The top two public clouds – Amazon’s and Microsoft’s – lead the distributed HCI market in Gartner’s Magic Quadrant (MQ) report, with Nutanix and Broadcom (VMware) following close behind.
Gartner stopped doing MQ reports on the hyperconverged infrastructure (HCI) appliance market last year and transitioned to looking at the distributed HCI suppliers (DHI), providing edge and datacenter/colo on-premises systems as well as public cloud HCI offerings.
The research house defines distributed hybrid infrastructure as “offerings that deliver cloud-native attributes, which can be deployed and operated where the customer prefers.” It contrasts this with public cloud IaaS, “which is based on a centralized approach.”
Its strategic planning assumption is that: “By 2026, 50 percent of enterprises will initiate proofs of concept for alternative distributed hybrid infrastructure (DHI) products to replace their VMware-based deployments and embrace hybrid cloud infrastructure delivery, up from 10 percent in 2024.” That’s good news for Nutanix and Oracle in North America and elsewhere, and the Chinese distributed HCI suppliers who are subject to geopolitical US-China tensions and effectively locked out of American-influenced markets.

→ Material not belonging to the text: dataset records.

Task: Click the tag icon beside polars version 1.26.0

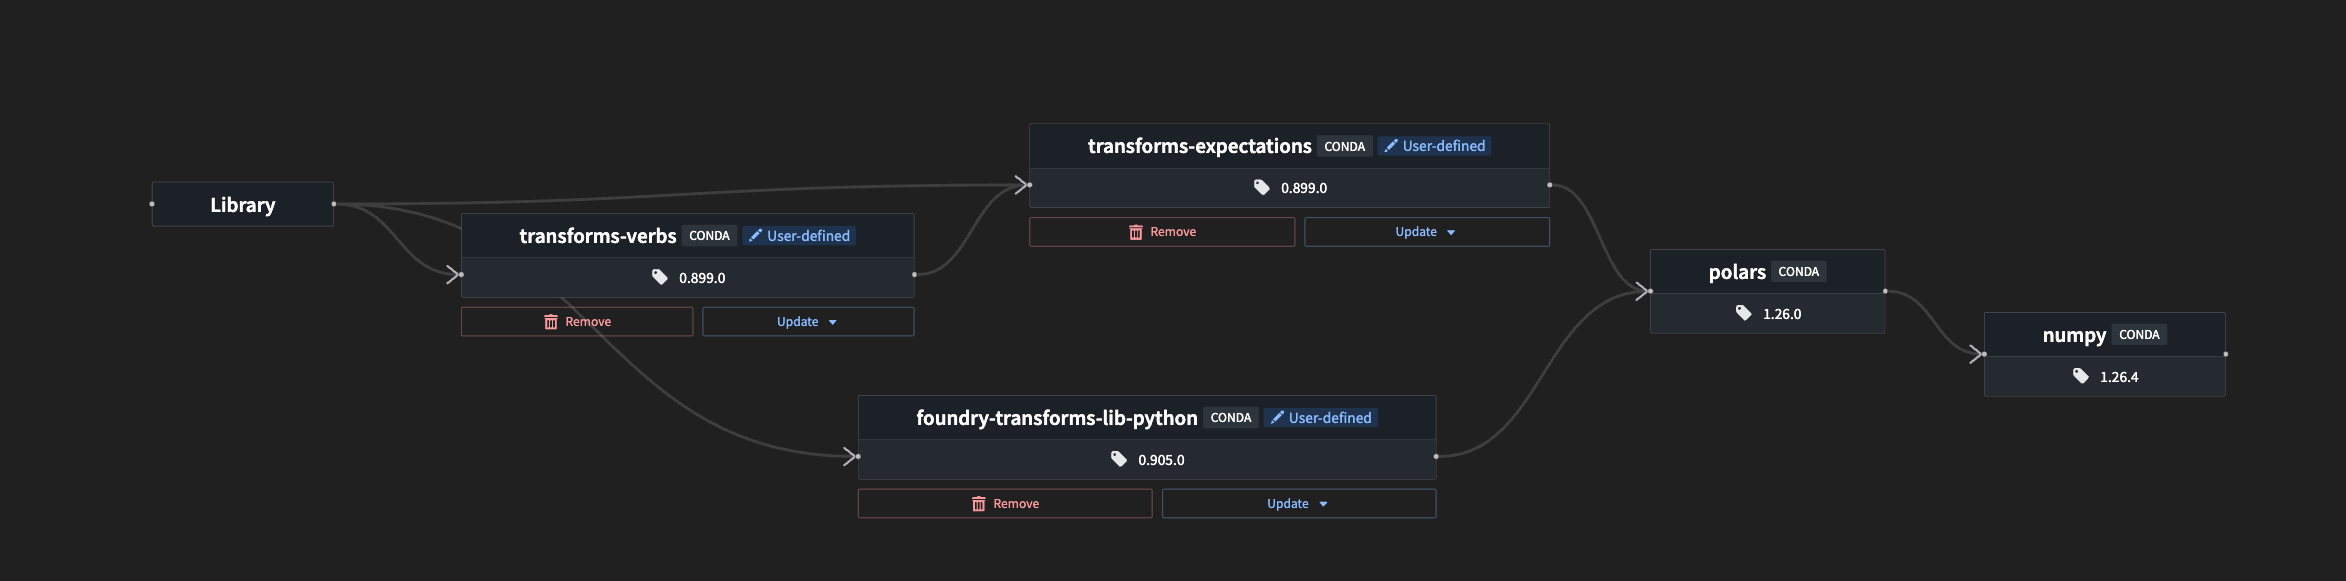Action: pyautogui.click(x=1743, y=313)
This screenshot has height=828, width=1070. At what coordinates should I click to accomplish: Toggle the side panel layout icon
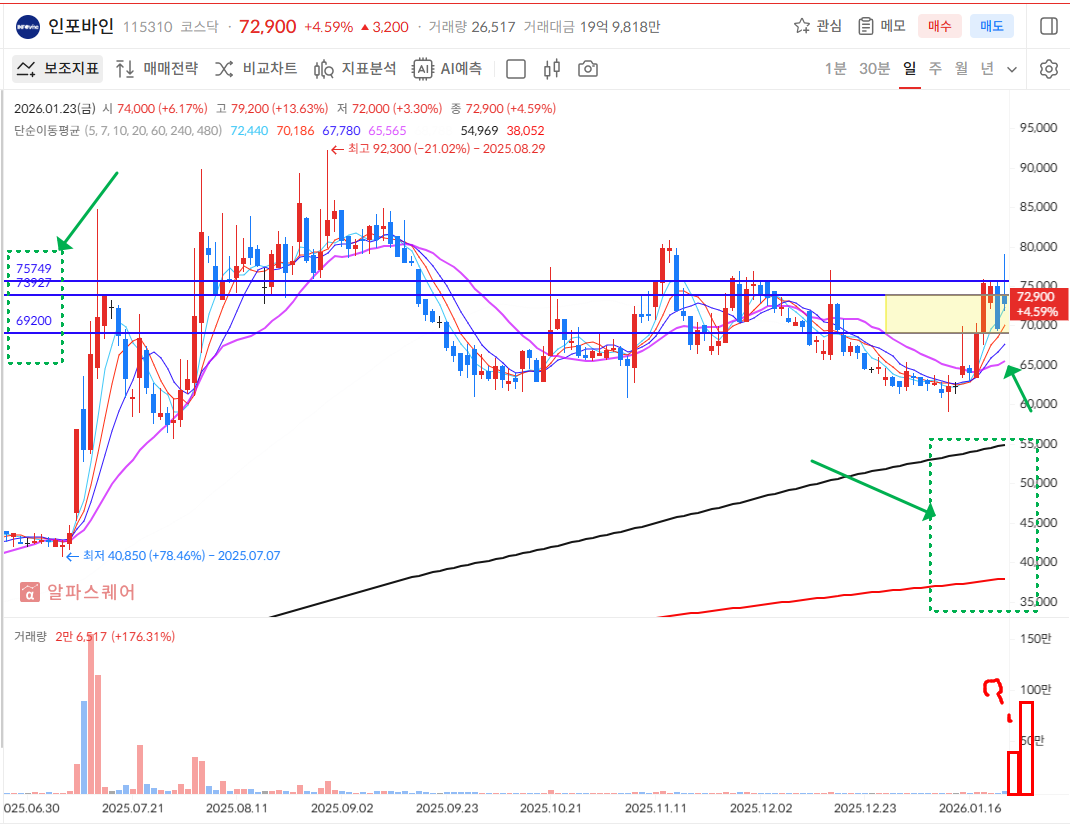click(1048, 26)
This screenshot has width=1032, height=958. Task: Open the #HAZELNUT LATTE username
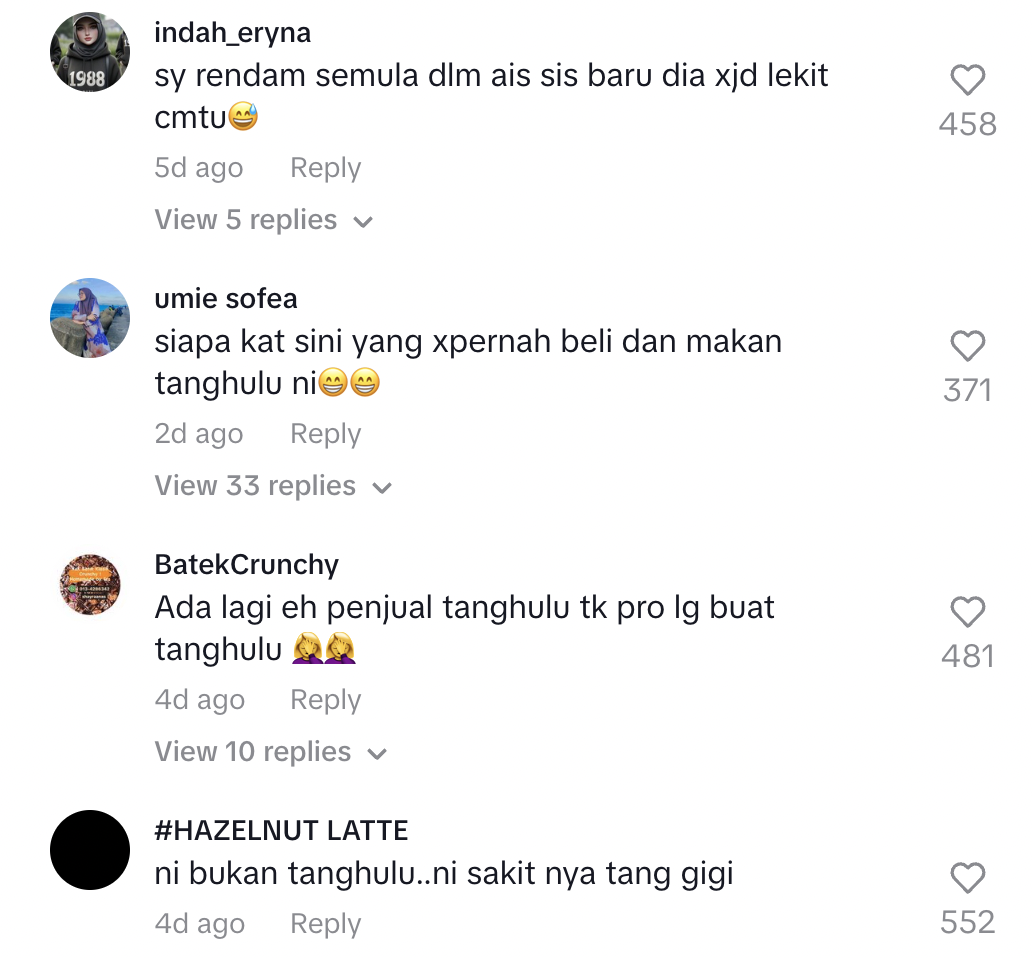click(x=281, y=830)
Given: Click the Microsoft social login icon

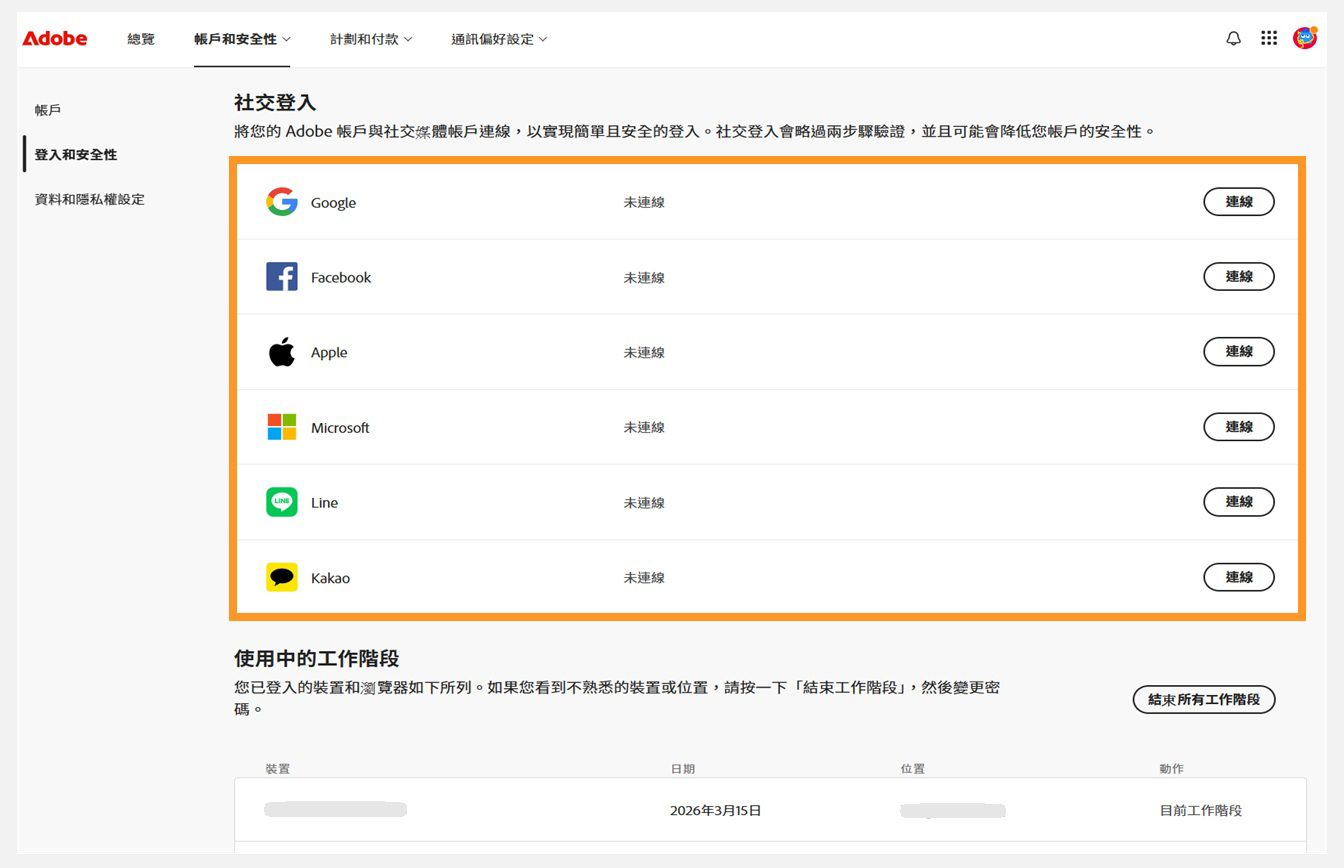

Gartner’s first distributed HCI MQ lists nine suppliers, with Microsoft Azure, AWS, Nutanix, Broadcom, and Oracle classed as Leaders:
There are no Challengers and three Niche Players, all Chinese suppliers: Alibaba Cloud, Huawei, and Tencent Cloud. IBM is the sole “visionary.”
Appliance-based HCI systems from Dell (VxRail and PowerFlex), HPE (Alletra 5000 and SimpliVity), Quantum (Pivot3), and Scale Computing (HyperCore) are not mentioned in this MQ. The basic inclusion criterion for them is a full public cloud port followed by other entry qualifications:
- Must show evidence of 60 enterprise customers deploying products in distributed hybrid infrastructure scenarios or must have reported over $50 million in ARR contract value as of 1 May 2024.
- Must show evidence that all DHI production customer deployments are across on-premises and at least one hyperscale strategic public cloud environment (see Magic Quadrant for Strategic Cloud Platform Services). For hyperscale cloud providers, there should be evidence of on-premises or edge DHI deployment and software providers or full-stack HCI vendors, as well as evidence of the deployment of a DHI offering in the hyperscale strategic public cloud.
Gartner gives honorable mentions to Google (Google Distributed Cloud), Red Hat (OpenShift), and SUSE (Harvester).
William Blair financial analyst Jason Ader discusses Nutanix, telling subscribers: “A lot of things are falling into place for the company—from the large VMware displacement opportunity to the addition of new OEM partners, the buildout of a modern container platform, and an improving financial model. … The disruption caused by Broadcom’s acquisition of VMware has created a huge vacuum in the infrastructure software space that Nutanix believes it can fill.”
There is opportunity here for the other DHI players mentioned by Gartner, and also the HCI appliance vendors.